4. He states that on June 18, 1995, the judge of the First Criminal Court of Huánuco requested leave for health
reasons, which was handled and approved by the Plenary Chamber on June 21, 1995; it was also decided that
the judgeship would be filled by the most remote duty judge. He states that this document was not signed at
the time by the members of the Plenary Chamber, but that based on this decision, on June 21, 1995, he
appointed Héctor Cordero Bernal—who at the time was the Fourth Specialized Criminal Judge—to take over
the First Criminal Court. He states that shortly afterward, this judge granted unconditional release to two
individuals who were being processed for drug trafficking crimes. He states that this outraged public opinion,
and therefore, the Judiciary Oversight Office of the Judicial Branch conducted a judicial visit.

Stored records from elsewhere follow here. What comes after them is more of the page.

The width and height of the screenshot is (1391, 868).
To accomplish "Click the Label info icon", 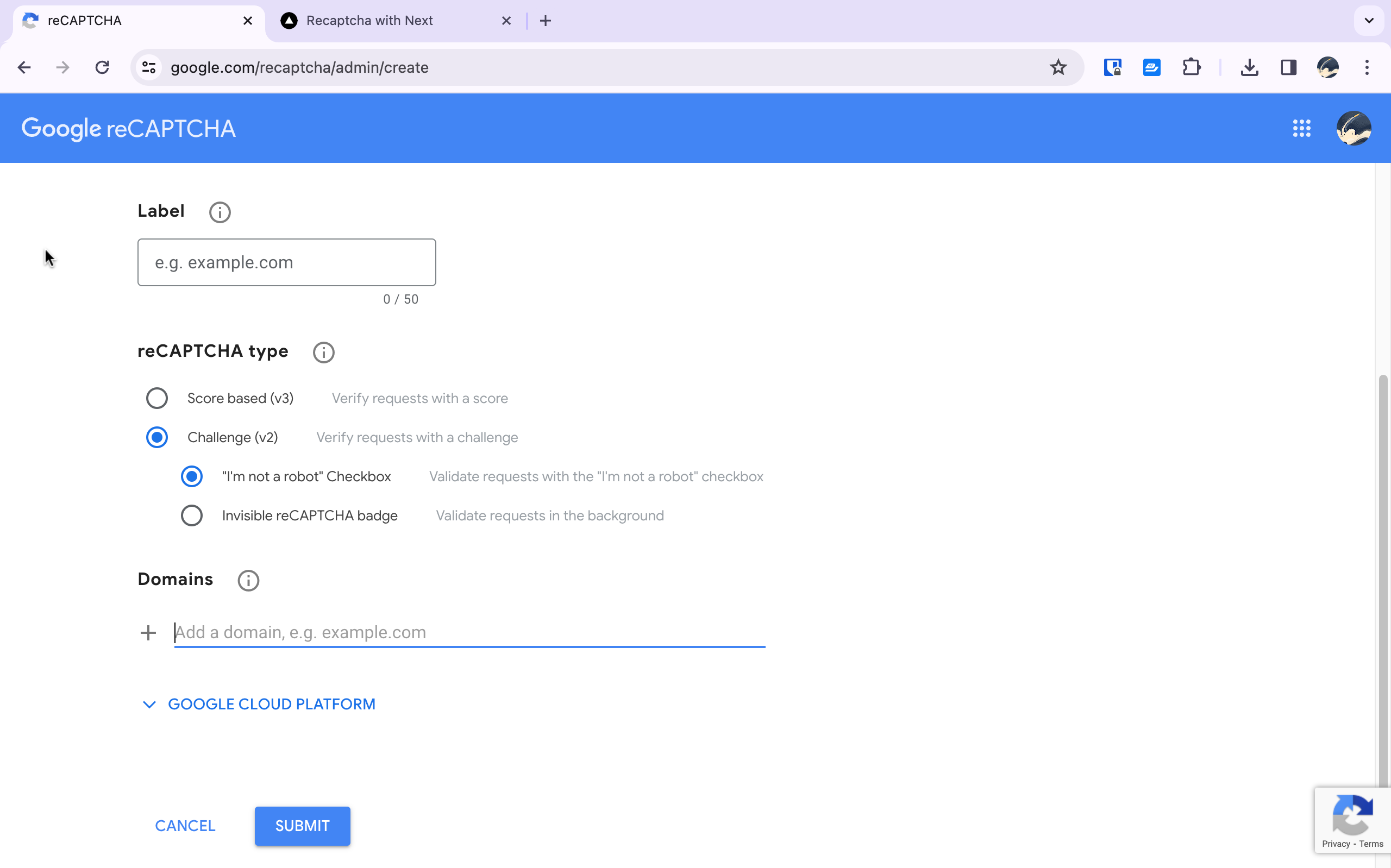I will click(x=220, y=212).
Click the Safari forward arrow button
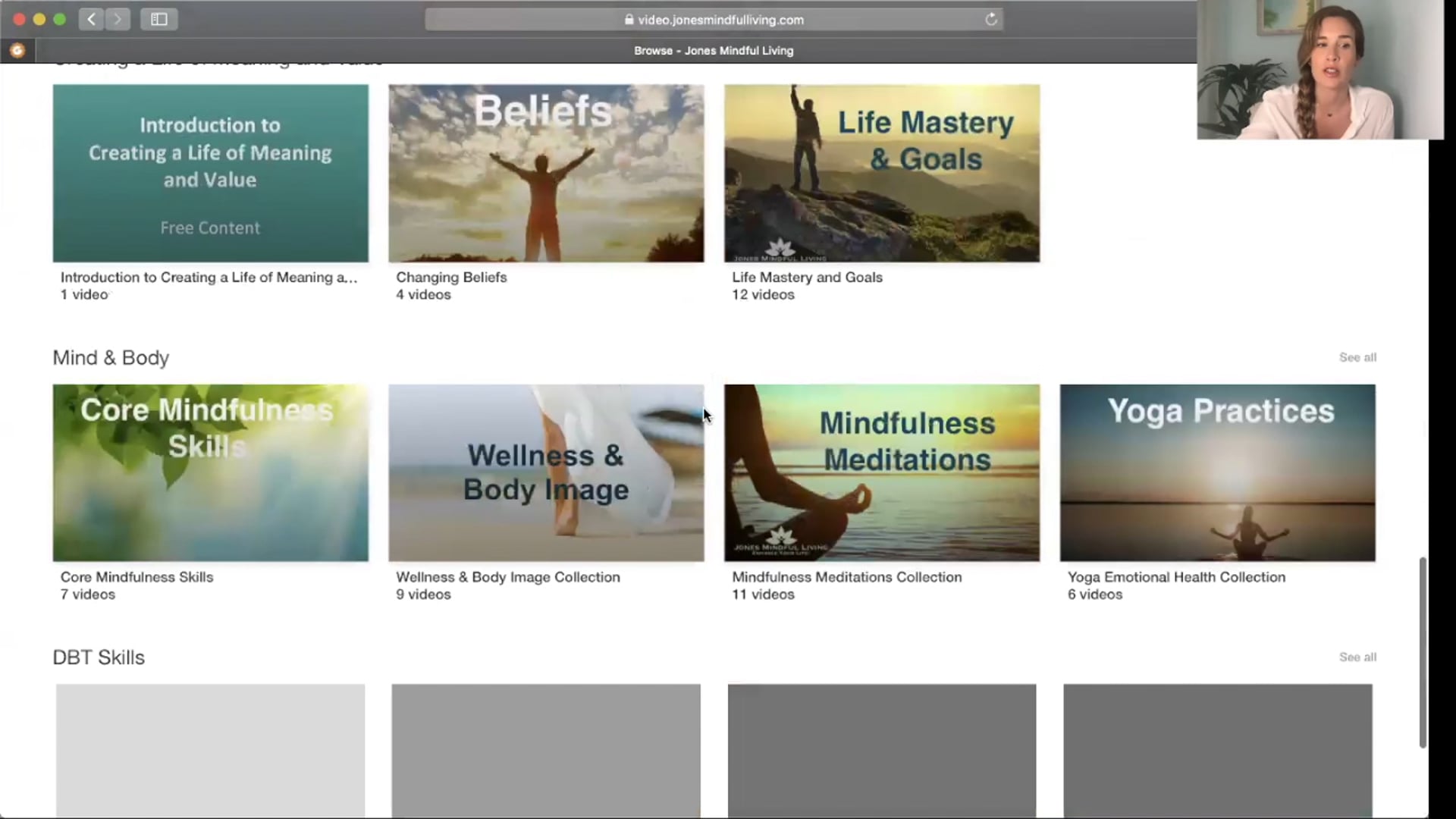This screenshot has width=1456, height=819. pos(118,19)
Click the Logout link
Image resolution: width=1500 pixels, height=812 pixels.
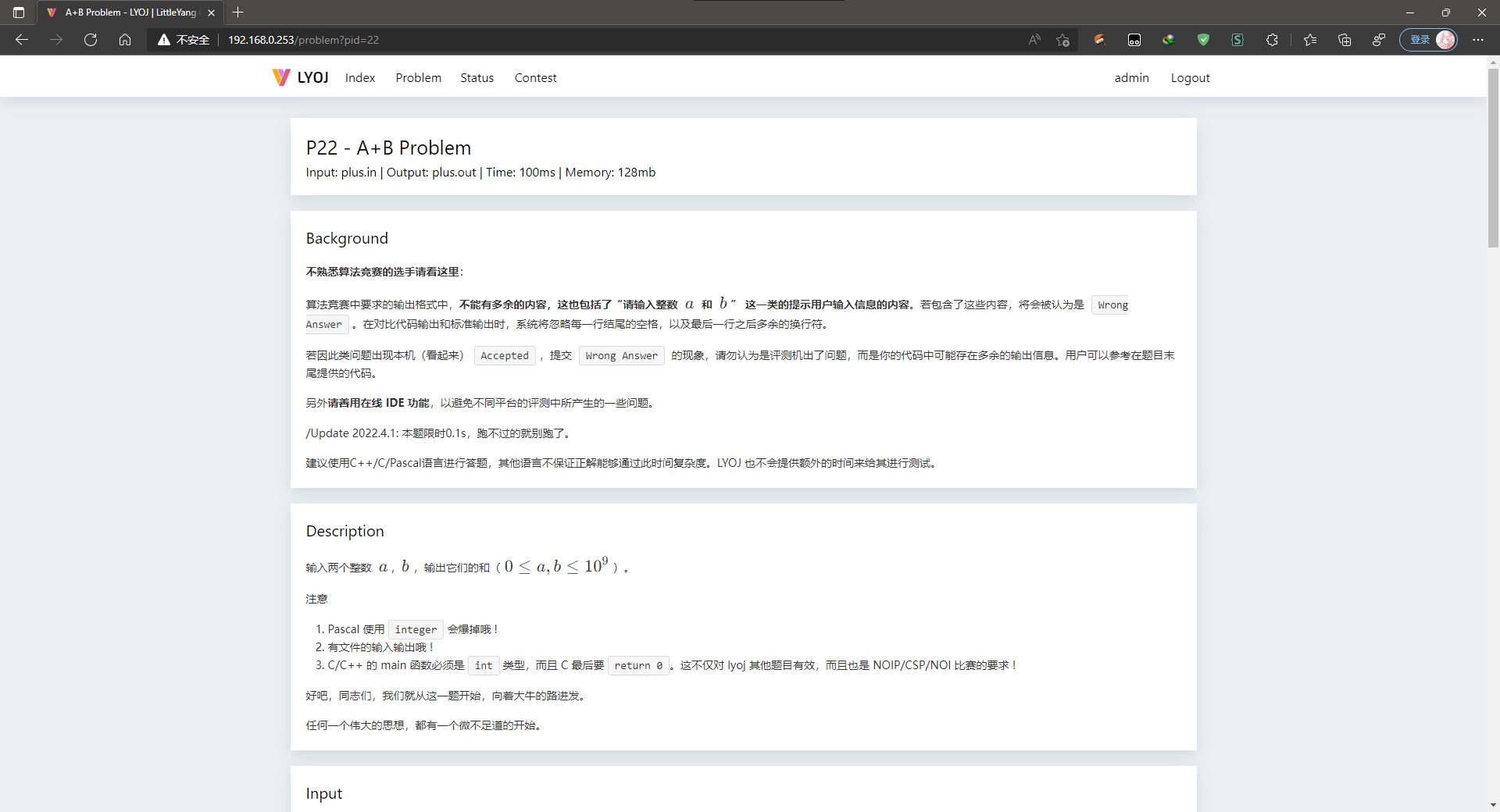point(1190,77)
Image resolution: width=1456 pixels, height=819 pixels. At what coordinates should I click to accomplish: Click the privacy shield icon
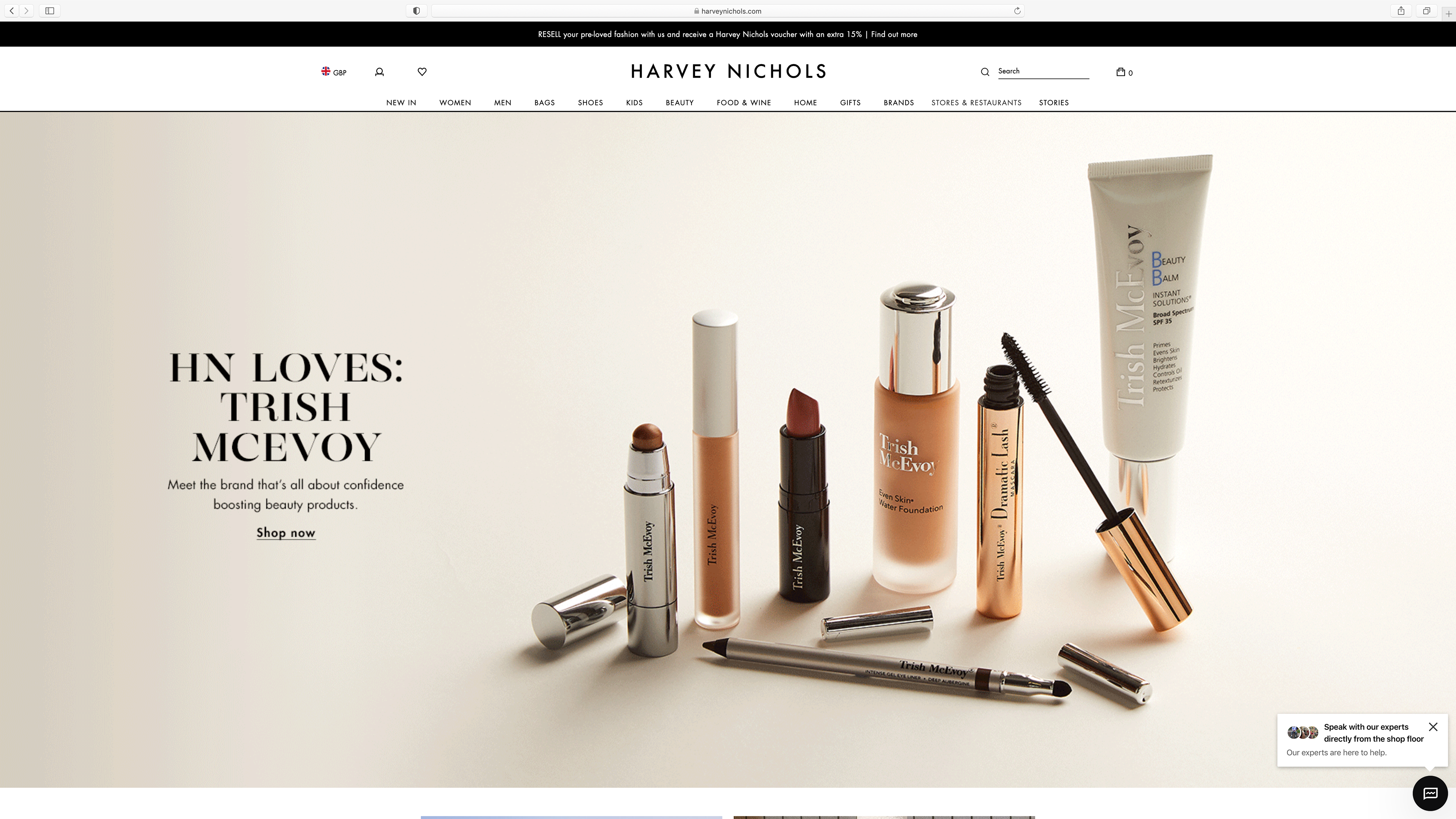(x=416, y=11)
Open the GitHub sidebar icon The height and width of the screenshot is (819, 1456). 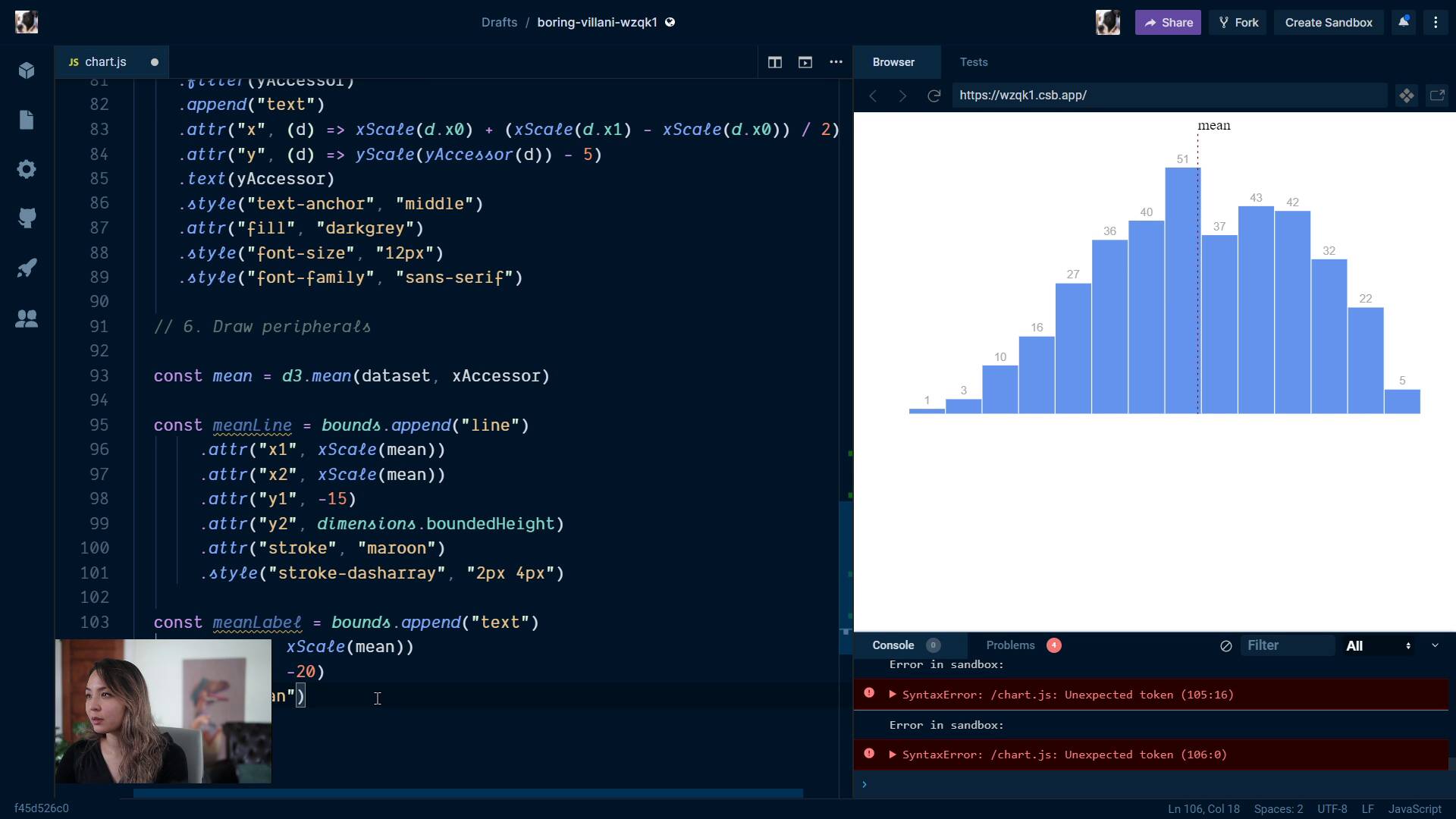pyautogui.click(x=27, y=218)
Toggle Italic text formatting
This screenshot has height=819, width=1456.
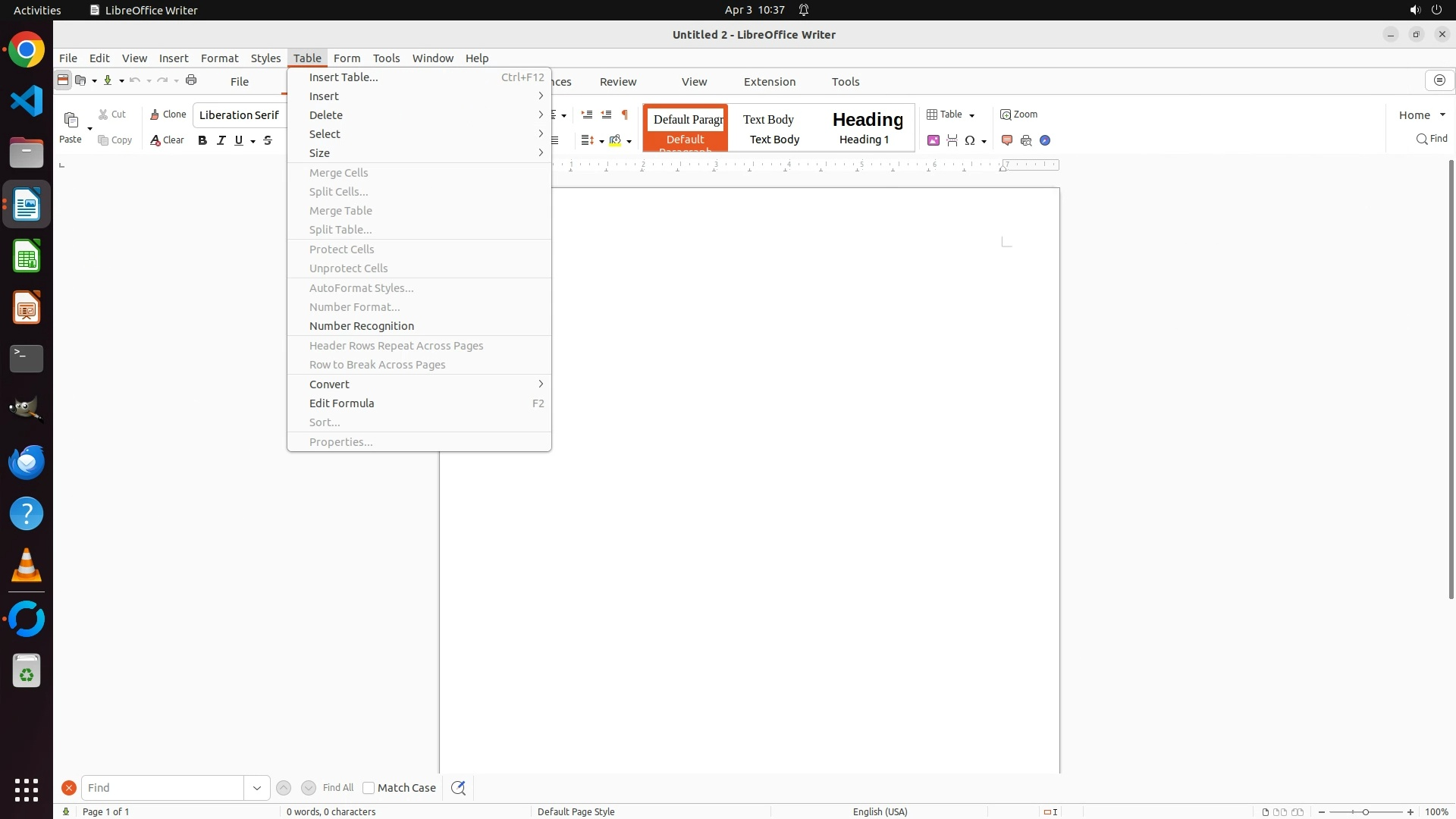[221, 140]

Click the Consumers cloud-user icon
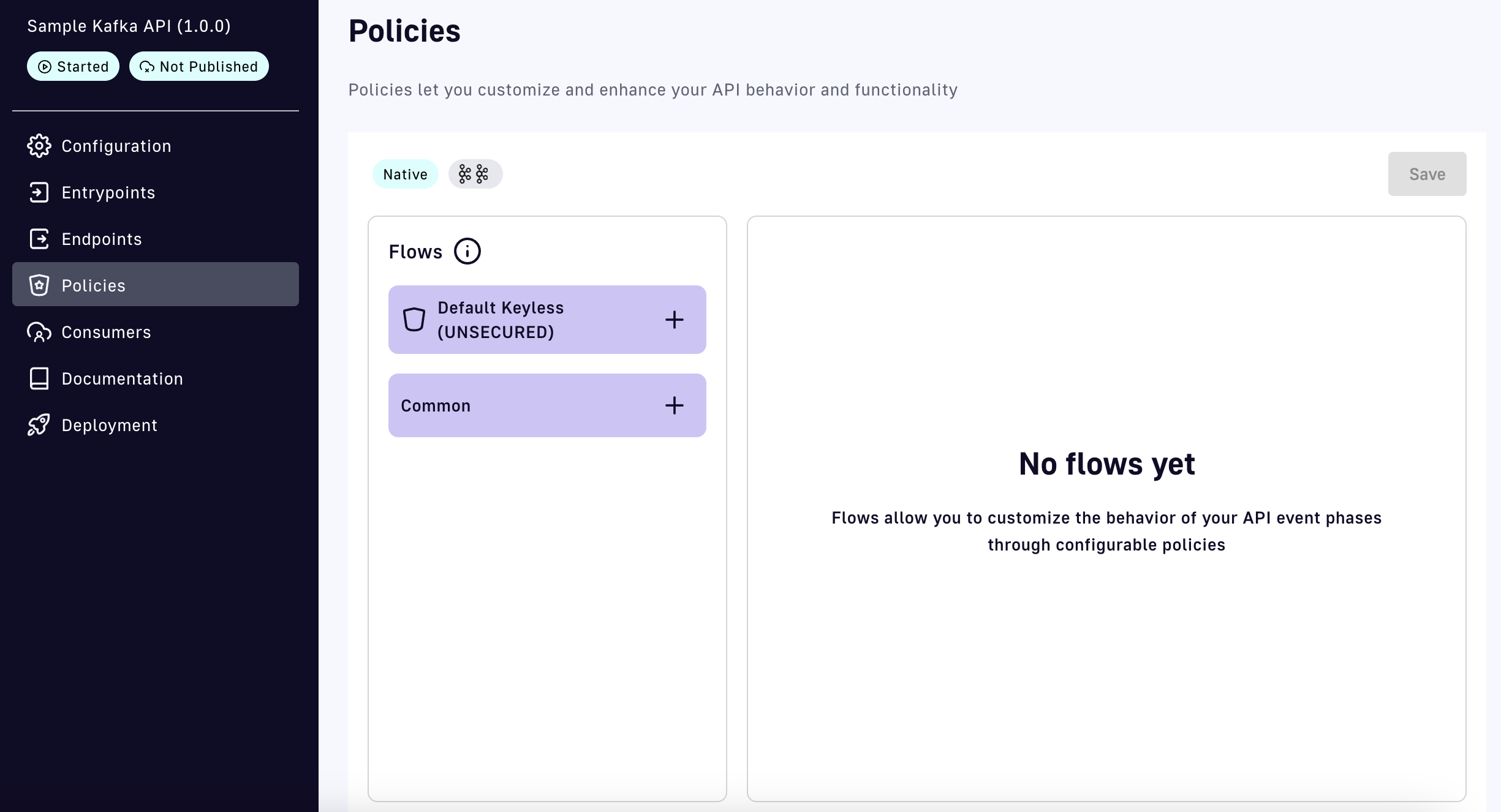click(x=39, y=332)
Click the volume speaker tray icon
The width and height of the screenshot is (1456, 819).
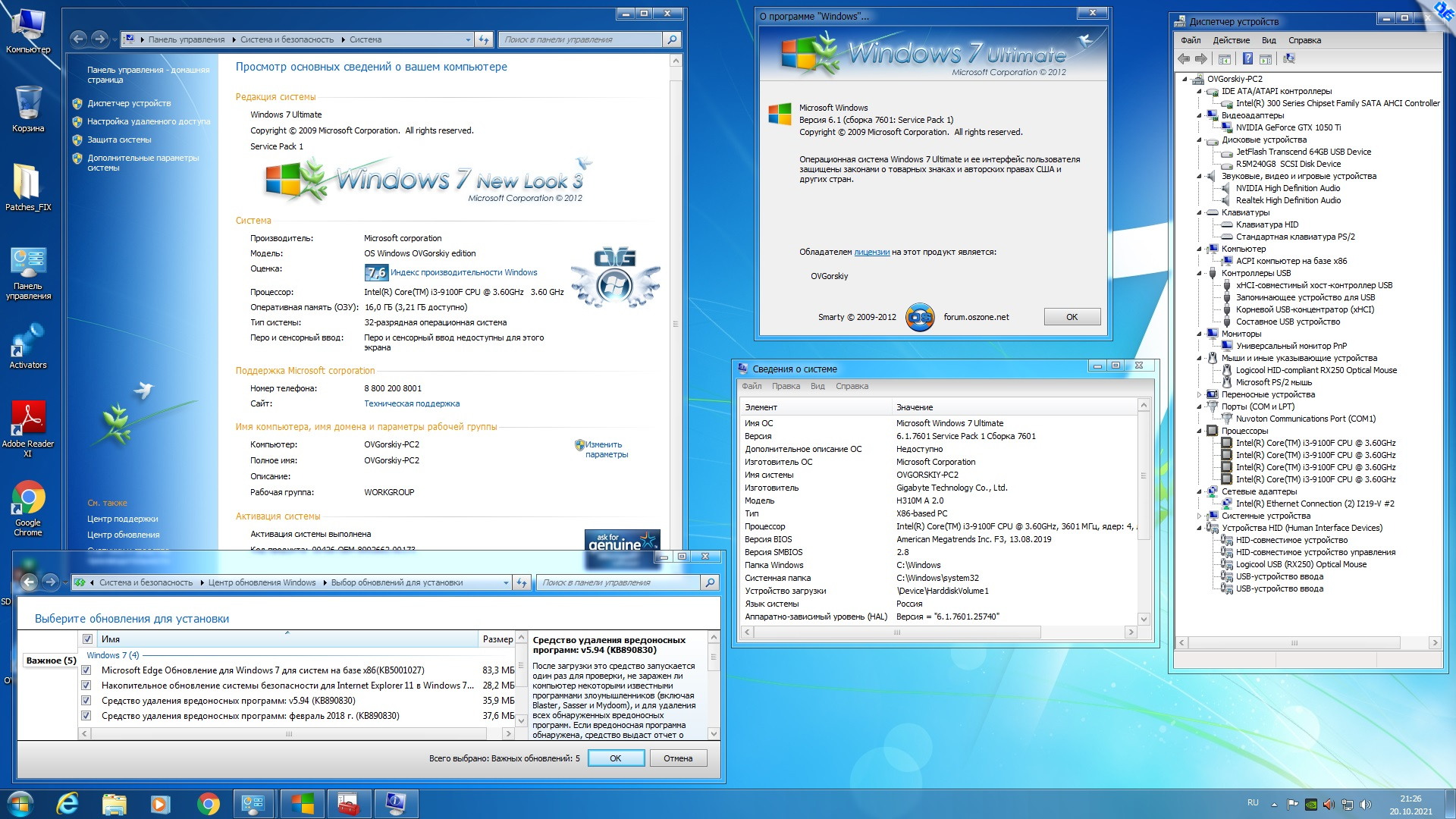pyautogui.click(x=1366, y=804)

5. He states that on October 18, 1995, the president of the Supreme Court of Justice and the president of the
Executive Council of the Judicial Branch concluded that the appointment of Judge Cordero Bernal was irregular,
as the official appointment document had not been signed by all the members of the Plenary Chamber and he
was not in line to serve as a substitute, as the most remote shift judge was on the Fifth Criminal Court.
Therefore, they asked the National Council of the Judiciary (hereinafter the “CNM”) to dismiss the alleged
victim.
6. He said the processes brought against him demonstrated an ongoing attempt to violate his rights to work,
to personal liberty, and to movement and residency. He states that the appointment of Judge Cordero Bernal
was a decision made by the Plenary Chamber, and that the criteria that the substitute be the most remote judge
does not exist in the law. He also alleges that “the failure of all the members of the Plenary Chamber to sign the
resolution cannot be considered a serious infraction.”